The Scotland Bill will see Holyrood given new powers over the level of income tax raised north of the Border, as well as new borrowing powers which could help pay for milestone projects like High Speed Rail.
Opposition parties at Holyrood hope it will show that devolution is working and could help save the union when Scots come to vote in the independence referendum. But the SNP Government says the Bill is a “missed opportunity” which does not provide the measures to revive Scotland’s recovery.
MSPs at Holyrood last night endorsed a legislative consent motion (LCM) which effectively allows the UK government to pass the Bill at Westminster next week.
Scottish Secretary Michael Moore said: “The Scotland Bill is the largest ever transfer of financial powers to Scotland since the creation of the United Kingdom.”
He added: “The resounding vote by the Scottish Parliament takes us a major step towards providing Holyrood with radical new financial powers that will enable MSPs to bring real change to Scotland in the years ahead.
“There were times when it sounded like the Scottish Government would not support this transfer of powers.
“However, I am glad that the Scottish Government and Parliament have now chosen to come on board and support a Bill that will further empower the Scottish people and make the Parliament more accountable to them.”

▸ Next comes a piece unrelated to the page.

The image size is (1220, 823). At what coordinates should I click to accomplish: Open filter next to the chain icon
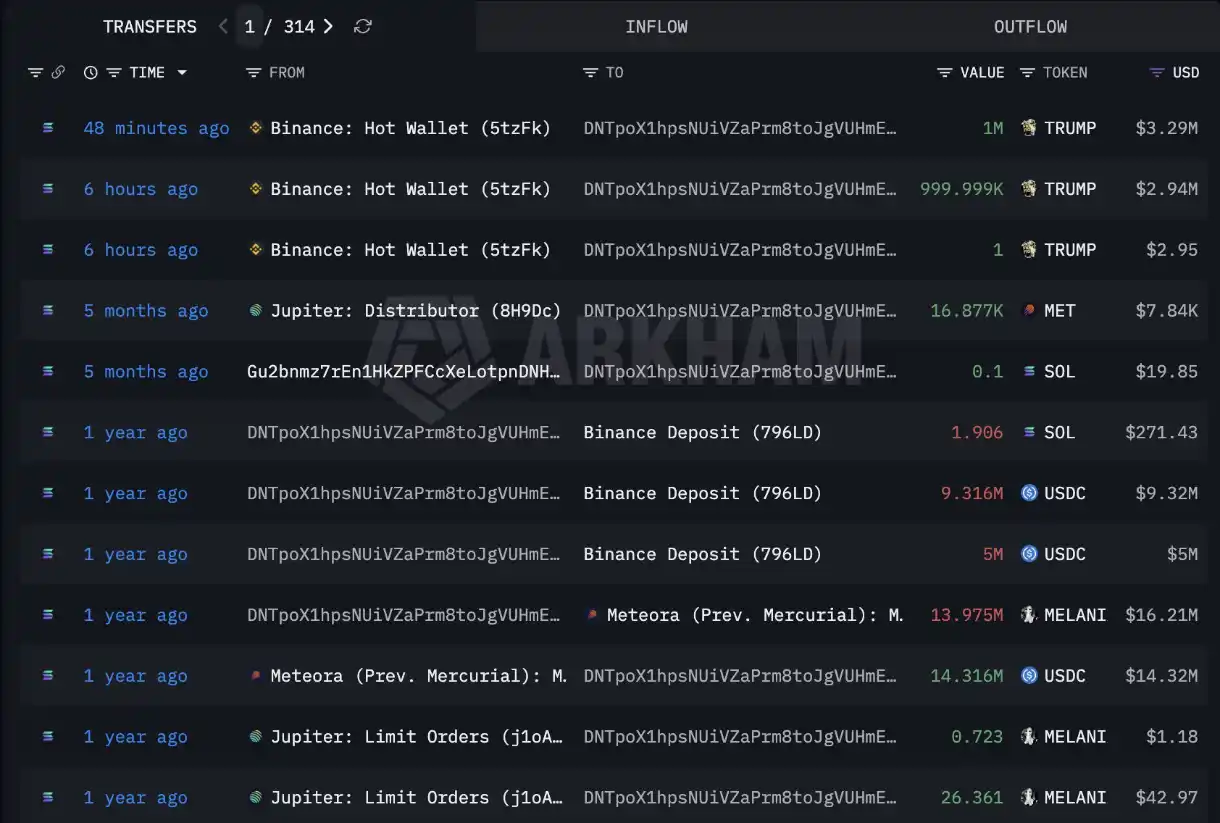coord(35,73)
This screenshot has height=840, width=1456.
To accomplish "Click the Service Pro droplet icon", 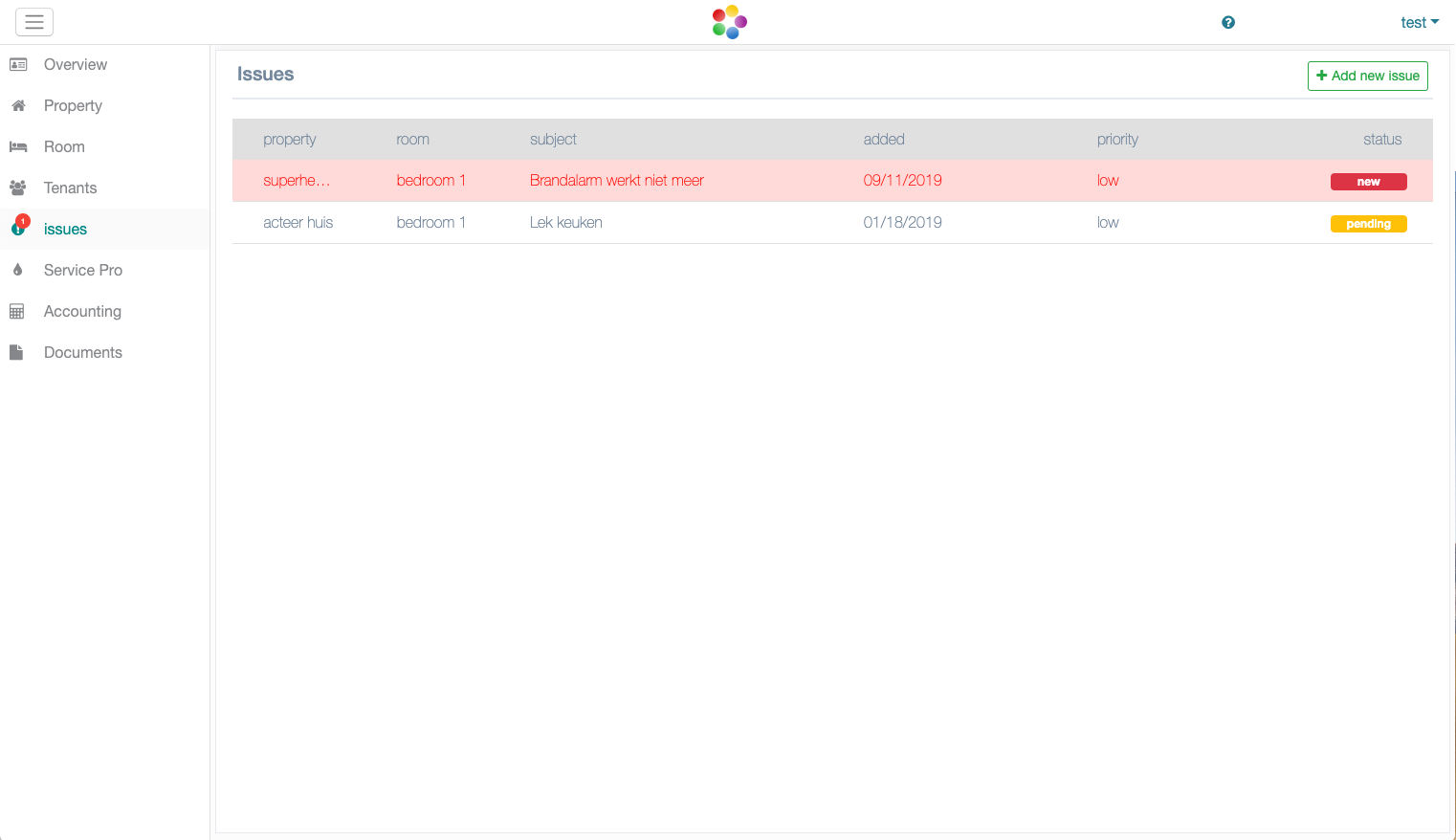I will 18,271.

The Bill has had turbulent journey through Holyrood, with the SNP threatening to vote down the legislation. In the aftermath of the Nationalists landslide victory in the Holyrood election last May, Alex Salmond make six key demands that he wanted included in the Bill. These covered control of corporation tax, broadcasting, excise duties, Scottish representation in Europe, devolution of the Crown Estate and extra borrowing powers. Apart from some partial movement on the latter, there was no concessions to the SNP Government.
And Mr Salmond said yesterday: “What we need is the full range of economic powers.
“The Westminster parties have set their face against that – they’ve set their face against the Scottish people.
“I think the answer is for the Scottish people to give a resounding yes vote in the referendum.”
Income tax would effectively be cut in Scotland by 10p under the Bill’s provisions, with Scottish ministers then free to raise this back up to the level required in line with need.
Scotland’s block grant of £30 billion from Westminster would be cut by about 35 per cent to even this up.
The Scottish Government will also get borrowing powers for the first time worth about £2.7bn in total. Stamp duty tax, landfill tax and the power to create new taxes will also be devolved to Scotland. In all, the amount of tax raised directly in Scotland will double to about £9bn under the legislation, although this is still only about 16 per cent of all Scottish taxes.
The Bill will also include new powers over air weapons, responsibility for drink-driving and the national speed limit on Scottish roads and a role in appointments to broadcasting and the Crown Estate.
Cabinet secretary for Government strategy Bruce Crawford told MSPs last night the Bill has already been “bypassed by history and events” with the pending independence referendum and most parties examining plans for further devolution.